Oct22Mon

〈nakamura〉の革靴|毎日使う「道具」としてのオーダーメイド革靴。

2018.09.23

衣服の中で、靴ほど身体に近く、また機能性を求められるものはない。足に合わない革靴を少しの時間でも履いていると、大きな苦痛を感じるもの。そうした問題に対する最終的な答えはやはり「オーダーメイド」となるわけだが、価格や知識などの面で少しハードルが高いのも事実。

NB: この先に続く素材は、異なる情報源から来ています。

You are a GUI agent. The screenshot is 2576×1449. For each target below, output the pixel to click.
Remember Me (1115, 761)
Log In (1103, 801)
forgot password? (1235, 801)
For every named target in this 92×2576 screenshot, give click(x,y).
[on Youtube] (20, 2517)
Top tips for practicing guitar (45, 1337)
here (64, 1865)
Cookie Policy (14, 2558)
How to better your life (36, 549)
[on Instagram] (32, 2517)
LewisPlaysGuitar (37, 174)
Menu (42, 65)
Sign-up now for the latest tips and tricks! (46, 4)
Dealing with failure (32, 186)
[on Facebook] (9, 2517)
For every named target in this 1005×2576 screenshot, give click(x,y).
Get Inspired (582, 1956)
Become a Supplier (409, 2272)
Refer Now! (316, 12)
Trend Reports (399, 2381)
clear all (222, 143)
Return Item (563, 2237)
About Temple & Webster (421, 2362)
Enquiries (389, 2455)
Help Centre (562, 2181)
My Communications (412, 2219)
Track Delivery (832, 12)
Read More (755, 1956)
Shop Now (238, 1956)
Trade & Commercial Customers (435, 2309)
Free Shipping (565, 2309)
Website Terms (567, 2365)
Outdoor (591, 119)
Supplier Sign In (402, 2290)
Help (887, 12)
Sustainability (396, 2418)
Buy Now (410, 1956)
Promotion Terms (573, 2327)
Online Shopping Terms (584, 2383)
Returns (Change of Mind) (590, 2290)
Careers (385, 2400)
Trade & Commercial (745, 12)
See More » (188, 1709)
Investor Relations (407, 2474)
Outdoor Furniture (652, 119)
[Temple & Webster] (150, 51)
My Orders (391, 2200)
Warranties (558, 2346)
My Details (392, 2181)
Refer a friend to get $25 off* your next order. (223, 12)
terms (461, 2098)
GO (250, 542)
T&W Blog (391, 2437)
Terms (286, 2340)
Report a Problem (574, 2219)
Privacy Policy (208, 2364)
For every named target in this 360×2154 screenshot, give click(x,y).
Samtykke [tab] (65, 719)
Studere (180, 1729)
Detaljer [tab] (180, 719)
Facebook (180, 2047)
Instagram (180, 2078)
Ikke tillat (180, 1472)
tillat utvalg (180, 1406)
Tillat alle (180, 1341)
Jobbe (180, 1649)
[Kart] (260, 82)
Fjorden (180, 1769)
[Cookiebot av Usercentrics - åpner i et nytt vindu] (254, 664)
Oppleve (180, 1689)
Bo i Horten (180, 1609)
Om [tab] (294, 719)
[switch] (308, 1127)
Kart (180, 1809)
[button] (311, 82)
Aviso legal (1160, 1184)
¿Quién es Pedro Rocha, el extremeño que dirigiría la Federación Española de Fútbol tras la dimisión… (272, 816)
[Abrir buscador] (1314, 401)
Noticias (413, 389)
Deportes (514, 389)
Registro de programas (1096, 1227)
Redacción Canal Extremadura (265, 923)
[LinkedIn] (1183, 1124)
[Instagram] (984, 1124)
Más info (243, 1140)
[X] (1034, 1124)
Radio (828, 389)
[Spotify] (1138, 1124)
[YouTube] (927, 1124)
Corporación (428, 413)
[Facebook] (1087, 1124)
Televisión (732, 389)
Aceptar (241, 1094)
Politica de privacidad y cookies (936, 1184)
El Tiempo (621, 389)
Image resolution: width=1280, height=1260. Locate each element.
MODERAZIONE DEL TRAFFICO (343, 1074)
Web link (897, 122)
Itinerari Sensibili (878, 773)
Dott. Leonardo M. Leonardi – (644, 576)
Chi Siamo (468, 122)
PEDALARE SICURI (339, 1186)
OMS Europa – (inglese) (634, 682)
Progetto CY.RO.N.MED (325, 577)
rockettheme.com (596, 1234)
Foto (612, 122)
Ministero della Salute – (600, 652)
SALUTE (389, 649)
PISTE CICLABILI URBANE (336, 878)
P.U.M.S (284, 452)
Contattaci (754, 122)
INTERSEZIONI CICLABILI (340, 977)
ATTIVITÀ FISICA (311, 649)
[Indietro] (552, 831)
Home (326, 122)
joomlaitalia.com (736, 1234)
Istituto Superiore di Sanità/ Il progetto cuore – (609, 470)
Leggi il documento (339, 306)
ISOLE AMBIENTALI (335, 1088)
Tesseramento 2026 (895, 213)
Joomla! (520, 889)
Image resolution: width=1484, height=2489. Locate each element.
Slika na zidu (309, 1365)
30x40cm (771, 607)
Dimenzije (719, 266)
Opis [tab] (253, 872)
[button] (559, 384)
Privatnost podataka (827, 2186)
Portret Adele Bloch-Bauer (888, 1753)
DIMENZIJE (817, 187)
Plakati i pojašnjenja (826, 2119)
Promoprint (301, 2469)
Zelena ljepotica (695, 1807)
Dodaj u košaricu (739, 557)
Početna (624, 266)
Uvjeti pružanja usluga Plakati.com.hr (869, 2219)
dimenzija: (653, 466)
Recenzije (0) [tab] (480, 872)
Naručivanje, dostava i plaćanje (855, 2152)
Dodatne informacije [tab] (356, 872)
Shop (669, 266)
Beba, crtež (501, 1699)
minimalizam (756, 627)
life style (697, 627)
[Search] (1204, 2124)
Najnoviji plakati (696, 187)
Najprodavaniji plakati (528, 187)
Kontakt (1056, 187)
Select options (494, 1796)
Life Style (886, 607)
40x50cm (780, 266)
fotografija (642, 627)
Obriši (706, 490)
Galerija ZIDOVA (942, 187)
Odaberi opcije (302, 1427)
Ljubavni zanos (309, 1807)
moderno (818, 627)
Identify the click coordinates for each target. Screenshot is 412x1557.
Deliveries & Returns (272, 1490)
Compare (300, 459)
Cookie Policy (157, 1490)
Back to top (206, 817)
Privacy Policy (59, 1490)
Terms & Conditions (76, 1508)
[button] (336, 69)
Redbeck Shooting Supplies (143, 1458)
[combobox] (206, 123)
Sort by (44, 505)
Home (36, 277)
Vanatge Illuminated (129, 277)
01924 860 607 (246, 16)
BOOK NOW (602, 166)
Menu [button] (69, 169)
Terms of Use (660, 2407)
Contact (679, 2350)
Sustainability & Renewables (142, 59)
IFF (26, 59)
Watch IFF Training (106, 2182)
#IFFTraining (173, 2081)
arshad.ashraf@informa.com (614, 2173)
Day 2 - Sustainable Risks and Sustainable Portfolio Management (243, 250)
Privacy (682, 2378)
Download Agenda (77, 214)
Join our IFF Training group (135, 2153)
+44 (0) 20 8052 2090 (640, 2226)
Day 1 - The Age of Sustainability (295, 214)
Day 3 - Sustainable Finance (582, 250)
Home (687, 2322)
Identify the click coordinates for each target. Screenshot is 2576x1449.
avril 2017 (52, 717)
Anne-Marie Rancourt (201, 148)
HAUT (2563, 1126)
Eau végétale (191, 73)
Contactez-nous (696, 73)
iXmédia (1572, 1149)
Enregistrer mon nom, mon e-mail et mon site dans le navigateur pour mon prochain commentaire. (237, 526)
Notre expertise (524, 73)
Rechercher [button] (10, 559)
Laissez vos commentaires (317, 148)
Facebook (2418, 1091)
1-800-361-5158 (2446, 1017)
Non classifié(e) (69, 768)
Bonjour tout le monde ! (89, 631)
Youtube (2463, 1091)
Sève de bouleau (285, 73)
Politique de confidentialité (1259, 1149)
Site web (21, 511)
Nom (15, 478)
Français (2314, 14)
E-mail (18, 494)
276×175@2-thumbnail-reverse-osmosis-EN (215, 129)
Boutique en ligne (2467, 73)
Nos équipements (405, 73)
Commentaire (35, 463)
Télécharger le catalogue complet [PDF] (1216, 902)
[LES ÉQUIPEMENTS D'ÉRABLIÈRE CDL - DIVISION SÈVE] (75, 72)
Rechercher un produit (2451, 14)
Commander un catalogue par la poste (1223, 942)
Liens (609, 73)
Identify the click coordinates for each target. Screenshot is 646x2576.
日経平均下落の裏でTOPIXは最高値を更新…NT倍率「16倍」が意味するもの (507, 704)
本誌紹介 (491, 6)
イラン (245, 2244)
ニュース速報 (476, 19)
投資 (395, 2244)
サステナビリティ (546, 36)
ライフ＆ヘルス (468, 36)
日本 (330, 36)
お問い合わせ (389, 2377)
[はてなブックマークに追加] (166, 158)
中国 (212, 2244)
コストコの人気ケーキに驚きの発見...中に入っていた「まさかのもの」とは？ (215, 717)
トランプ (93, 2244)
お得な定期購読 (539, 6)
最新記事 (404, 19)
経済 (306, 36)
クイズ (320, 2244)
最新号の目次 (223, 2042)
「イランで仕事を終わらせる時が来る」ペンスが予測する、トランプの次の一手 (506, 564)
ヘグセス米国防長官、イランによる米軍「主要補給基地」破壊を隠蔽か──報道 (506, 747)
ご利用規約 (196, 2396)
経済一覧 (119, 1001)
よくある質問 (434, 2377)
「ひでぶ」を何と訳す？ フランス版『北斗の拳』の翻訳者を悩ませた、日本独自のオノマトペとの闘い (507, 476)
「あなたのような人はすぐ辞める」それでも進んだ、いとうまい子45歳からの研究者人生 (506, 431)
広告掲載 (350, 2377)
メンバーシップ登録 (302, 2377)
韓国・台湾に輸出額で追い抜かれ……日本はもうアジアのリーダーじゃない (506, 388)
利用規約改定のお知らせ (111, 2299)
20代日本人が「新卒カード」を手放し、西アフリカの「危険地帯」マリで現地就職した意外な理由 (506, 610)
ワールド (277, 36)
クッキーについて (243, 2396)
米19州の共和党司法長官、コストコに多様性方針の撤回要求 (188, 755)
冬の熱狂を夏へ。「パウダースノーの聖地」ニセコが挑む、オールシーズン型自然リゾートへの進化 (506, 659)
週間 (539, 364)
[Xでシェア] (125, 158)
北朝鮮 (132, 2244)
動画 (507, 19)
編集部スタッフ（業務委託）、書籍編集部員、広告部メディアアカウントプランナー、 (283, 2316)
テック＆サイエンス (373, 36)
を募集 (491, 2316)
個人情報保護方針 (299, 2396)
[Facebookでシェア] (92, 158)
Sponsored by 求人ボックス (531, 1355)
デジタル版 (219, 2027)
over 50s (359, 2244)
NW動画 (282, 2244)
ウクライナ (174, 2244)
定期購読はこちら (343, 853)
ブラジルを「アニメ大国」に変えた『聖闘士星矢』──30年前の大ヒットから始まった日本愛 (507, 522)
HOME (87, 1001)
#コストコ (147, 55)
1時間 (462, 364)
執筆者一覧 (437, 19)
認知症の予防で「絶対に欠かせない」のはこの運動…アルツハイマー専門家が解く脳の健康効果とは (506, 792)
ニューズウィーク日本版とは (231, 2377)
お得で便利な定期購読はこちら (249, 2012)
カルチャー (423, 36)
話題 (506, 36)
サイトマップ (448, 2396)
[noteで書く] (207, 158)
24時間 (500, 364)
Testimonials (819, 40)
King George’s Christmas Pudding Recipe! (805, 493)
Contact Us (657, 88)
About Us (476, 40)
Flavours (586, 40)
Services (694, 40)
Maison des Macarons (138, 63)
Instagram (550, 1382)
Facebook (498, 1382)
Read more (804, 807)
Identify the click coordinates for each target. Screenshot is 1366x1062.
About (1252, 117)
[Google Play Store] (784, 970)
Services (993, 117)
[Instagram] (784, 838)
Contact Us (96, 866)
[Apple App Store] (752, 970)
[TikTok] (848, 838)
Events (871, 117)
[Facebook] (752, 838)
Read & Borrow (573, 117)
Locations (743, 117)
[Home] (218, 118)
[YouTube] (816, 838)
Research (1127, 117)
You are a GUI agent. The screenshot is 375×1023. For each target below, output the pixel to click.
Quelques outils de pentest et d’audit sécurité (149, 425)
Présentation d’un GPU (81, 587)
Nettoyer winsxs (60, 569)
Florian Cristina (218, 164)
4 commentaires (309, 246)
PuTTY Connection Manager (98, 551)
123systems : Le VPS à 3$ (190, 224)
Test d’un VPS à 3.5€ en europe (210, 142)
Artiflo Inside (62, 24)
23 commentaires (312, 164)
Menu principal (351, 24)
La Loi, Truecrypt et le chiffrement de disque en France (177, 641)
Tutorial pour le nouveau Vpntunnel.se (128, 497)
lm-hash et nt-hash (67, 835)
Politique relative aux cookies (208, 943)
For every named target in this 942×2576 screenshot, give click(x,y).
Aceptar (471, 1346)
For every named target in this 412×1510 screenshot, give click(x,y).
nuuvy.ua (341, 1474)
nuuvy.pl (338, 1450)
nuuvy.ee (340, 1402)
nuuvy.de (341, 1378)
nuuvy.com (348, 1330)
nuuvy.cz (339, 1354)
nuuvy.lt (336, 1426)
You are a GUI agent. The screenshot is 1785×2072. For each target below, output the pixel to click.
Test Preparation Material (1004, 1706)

オーダー靴のブランド〈nakamura〉代表の中村隆司さんも「いくら良い靴でも、あまりに高いものだと、なかなか毎日気軽に、というわけにいかないですよね」と笑う。彼らが作るオーダー靴は1足3万円前後が中心。そこに中村さんのこだわりがある。

工房

「僕が作りたいのは、玄関先で足がついその靴を選んでしまうような、デイリーで履き心地の良い靴。であれば、スニーカーと革靴の中間くらいの、柔らかく軽い靴がいいだろうと。デザインをシンプルにし、少人数の工房で製作することで価格帯も抑えています」

もともと「道具としての靴」に関心を持ち、登山靴の老舗〈GORO〉で修業した中村さん。奥さんとともにブランドを立ち上げ、以来、この工房でオーダー靴を作り続けている。その数、年間1200足。常に3〜4か月待ちの状態が続いているほどの人気だ。

型

「毎日、多くのお客さんと会って足を見ていますが、足が幅広でも踵が細い人もいれば、甲だけが高い人もいる。左右の形が違う方も、長さが違う方もいらっしゃいます。そうした微妙な身体の癖に応じて微調整しながら靴を作ります。足幅が広くインソールから足がはみ出して不安定になっているなと思えば、素材や底の形状を変えたり」

「なかでも意外と大事なのが履き心地に対する“好み”の部分です。ゆったり履きたい方もいれば、少しキツめが好きという方もいる。そうした嗜好性を無視して、僕らが勝手に“これが貴方のジャストフィットです”と決めることはできません。注文時に、お客さんとの会話の中からそうした部分を探り出していくことも重要ですね」

外形のサイズだけでなく、それぞれの身体が持つ「感覚値」のようなものを意識すること。自分にとっての「ベスト」を知ることで、毎日使う「道具」をより使いこなせるようになるのだ。

ヤク革のオーダーメイドシューズ
ヤク革のオーダーメイドシューズ
柔らかいヤク革を使ったシューズ(27,000円)。〈nakamura〉の靴のソールの多くは軽さの出るセメント付け。「一般にセメントの靴は安物というイメージがあって、オーダー向きじゃない、修理もできないと思われがちですが、ウチは木型がありますから、すべて解体して修理できるんです」。ひと月に30〜40足ほどが修理のために工房に戻ってくる。東京都足立区江北4-5-4、(TEL)03・3898・1581。

中村隆司さん

●なかむら・たかし 1966年生まれ。登山靴の老舗での修業、職業訓練学校での1年間の技術習得を経て1998年に独立。東京・足立区のショップでオーダーを受注している。